**TEXT SECTION:**
Radcliffe Institute Dean Lizabeth Cohen will step down in June 2018.

As dean of the Radcliffe Institute for Advanced Study since 2011, Lizabeth Cohen will be stepping down in June 2018.

File photo by Stephanie Mitchell/Harvard Staff Photographer

Campus & Community

Cohen to step down as Radcliffe Institute dean

7 min read

After seven years, she’ll return to teaching and research in history after a sabbatical year

Lizabeth Cohen, who has led the Radcliffe Institute for Advanced Study since 2011, has announced she will step down from that post on June 30. Cohen plans to return to teaching and research in Harvard’s Department of History following a year’s sabbatical.

“When I accepted President Drew Faust’s invitation to join Radcliffe in 2011 on an interim basis, I certainly didn’t expect to find myself, nearly seven years later, stepping down as the Institute’s longest-serving dean,” said Cohen in a message to the community. “But I could not be more grateful for the experience. Leading Radcliffe has been — and continues to be — an incredible honor.”

Cohen, an authority on 20th-century American social and political history, spearheaded the institute’s academic and physical renewal, enhanced its role as a premier destination for scholars and learners from the Harvard community and beyond, and helped ensure future funding for its programs and priorities. She expanded the Radcliffe Professorships Program to attract promising new faculty by providing them a place in the institute’s Fellowship Program. She also created opportunities for more undergraduates to engage with Radcliffe’s scholars and experts by broadening the Radcliffe Research Partners program, and she increased research grants to the Schlesinger Library that support the digitization and dissemination of its collections.

As dean, Cohen opened the institute’s doors more widely to the Harvard community and the public. She organized symposia, conferences, and workshops that brought together experts to discuss pressing matters such as climate change, health care, and issues of gender, race and religion, along with the relationship between universities and slavery. She shepherded Radcliffe’s Academic Ventures program, a series of multidisciplinary collaborations with leading thinkers designed to share groundbreaking research and practice. And she was an advocate for Radcliffe’s lectures, conferences, and exhibitions, ensuring that most programs are now livestreamed or videotaped and are posted to the institute’s website.

Faust lauded Cohen’s accomplishments in a letter to the community. “Under Liz’s guidance, the Radcliffe Institute has thrived as a sophisticated home for inventive thinkers and unbounded research. It has also become a site where curious and engaged members of our academic community and those beyond the University can come together in pursuit of intellectual exploration and ideas that benefit the common good, while at the same time carrying forward Radcliffe’s historic commitment to the study of women and gender.”

Cohen has led The Radcliffe Campaign, the institute’s arm of the University’s capital campaign, which surpassed its goal of $70 million in May, an achievement made possible by more than 20,000 individual gifts. During her final year, which coincides with the last year of the campaign, Cohen plans to focus on fully endowing the Fellowship Program, diversifying the Schlesinger’s collections, growing the Exploratory and Accelerated Seminars Program in Academic Ventures, and strengthening the campus’s renewal by providing more state-of-the-art facilities.

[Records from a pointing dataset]
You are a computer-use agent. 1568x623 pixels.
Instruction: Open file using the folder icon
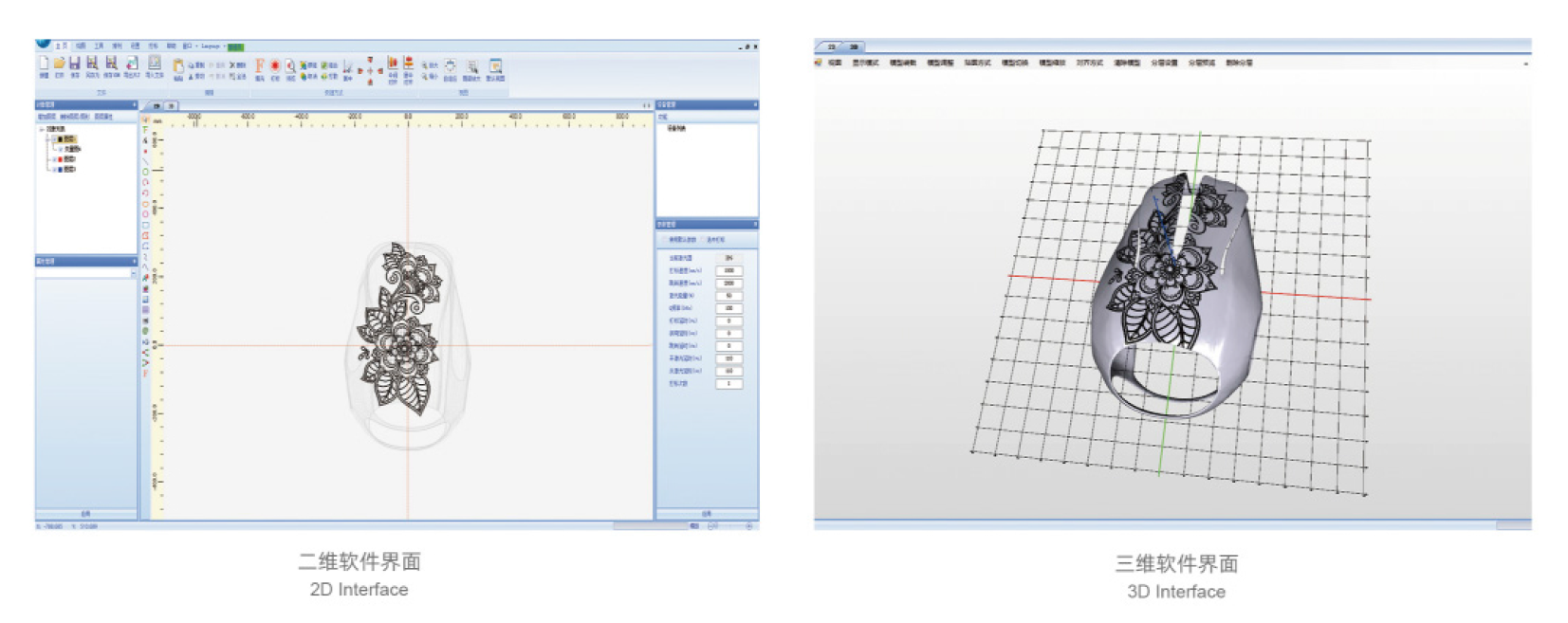(x=59, y=64)
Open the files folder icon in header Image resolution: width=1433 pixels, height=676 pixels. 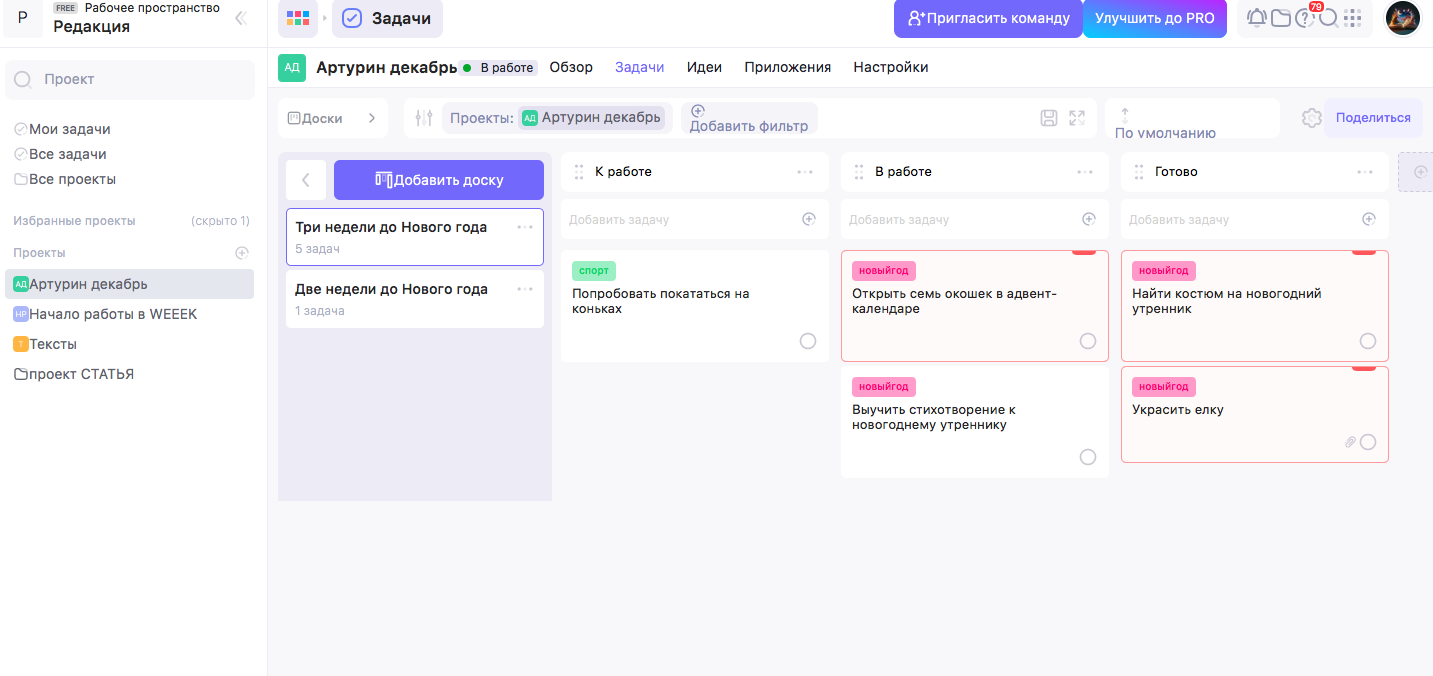tap(1280, 18)
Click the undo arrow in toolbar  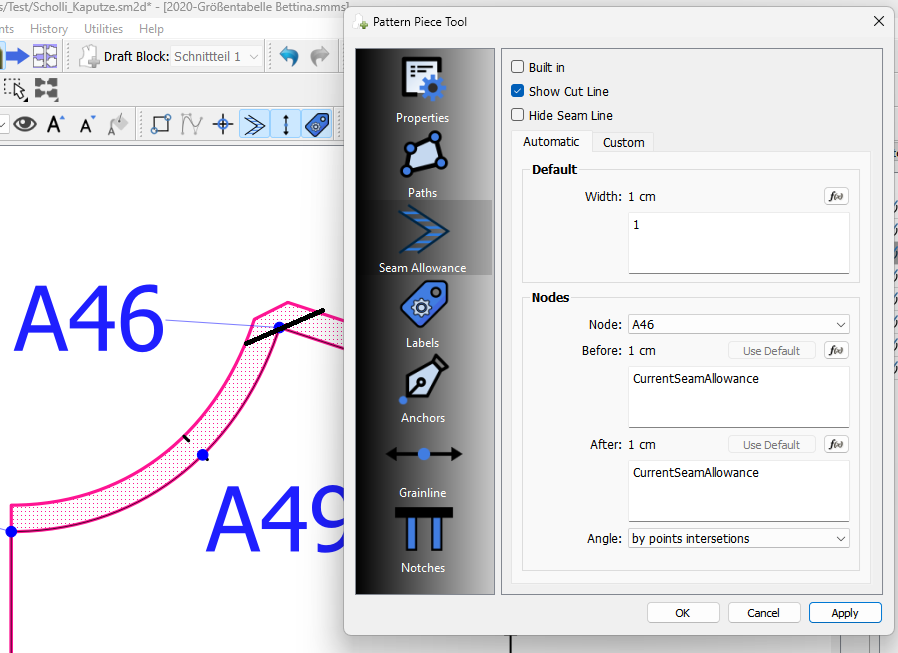click(x=289, y=57)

**TASKS TO PERFORM:**
A - In the article about Lizabeth Cohen, what fundraising goal did The Radcliffe Campaign surpass?
B - Duplicate the part of the article about Lizabeth Cohen between "As dean, Cohen" and "the institute’s website.", inclusive.
C - Go on with the article about Lizabeth Cohen from where it stops.
This material comes from a separate source.

**FINAL ANSWERS:**
A - $70 million

B -
As dean, Cohen opened the institute’s doors more widely to the Harvard community and the public. She organized symposia, conferences, and workshops that brought together experts to discuss pressing matters such as climate change, health care, and issues of gender, race and religion, along with the relationship between universities and slavery. She shepherded Radcliffe’s Academic Ventures program, a series of multidisciplinary collaborations with leading thinkers designed to share groundbreaking research and practice. And she was an advocate for Radcliffe’s lectures, conferences, and exhibitions, ensuring that most programs are now livestreamed or videotaped and are posted to the institute’s website.

C -
Under Cohen’s leadership, the institute renovated several buildings and redesigned the landscape in Radcliffe Yard, including creation of the Susan S. and Kenneth L. Wallach Garden. Cohen also led planning for the upcoming renovation of Radcliffe’s main event hall, the Knafel Center, and the Schlesinger, which will involve an external restoration and addition of an exhibition gallery and classroom space.

“Liz has had a transformative effect on Radcliffe,” said Susan S. Wallach ’68, J.D. ’71, co-chair of The Radcliffe Campaign. “She has tackled challenges with her trademark intellectual rigor, attention to detail, and seemingly endless energy. Few can match her irrepressible enthusiasm for the work being done at the institute.” Wallach, who is also chair of the institute’s Dean’s Advisory Council, added, “Liz has been a tireless advocate for the crucial and unique role that Radcliffe plays within Harvard as a convener of cross-disciplinary innovation, research, and artistic inquiry.”

Likewise, Sidney R. Knafel ’52, M.B.A. ’54, co-chair of the Campaign, reflected on Cohen’s leadership, “Among Liz Cohen’s many contributions to the institute has been her early recognition of the need to establish a core of supportive constituents beyond Radcliffe College alumnae. With relentless energy and fresh initiatives, she has succeeded in identifying a number of promising individuals and organizations that have been approached to understand the Radcliffe mission and to provide time, dedication, and resources to give this entity a true path to sustained growth and to serve its new vital role within the Harvard University community.”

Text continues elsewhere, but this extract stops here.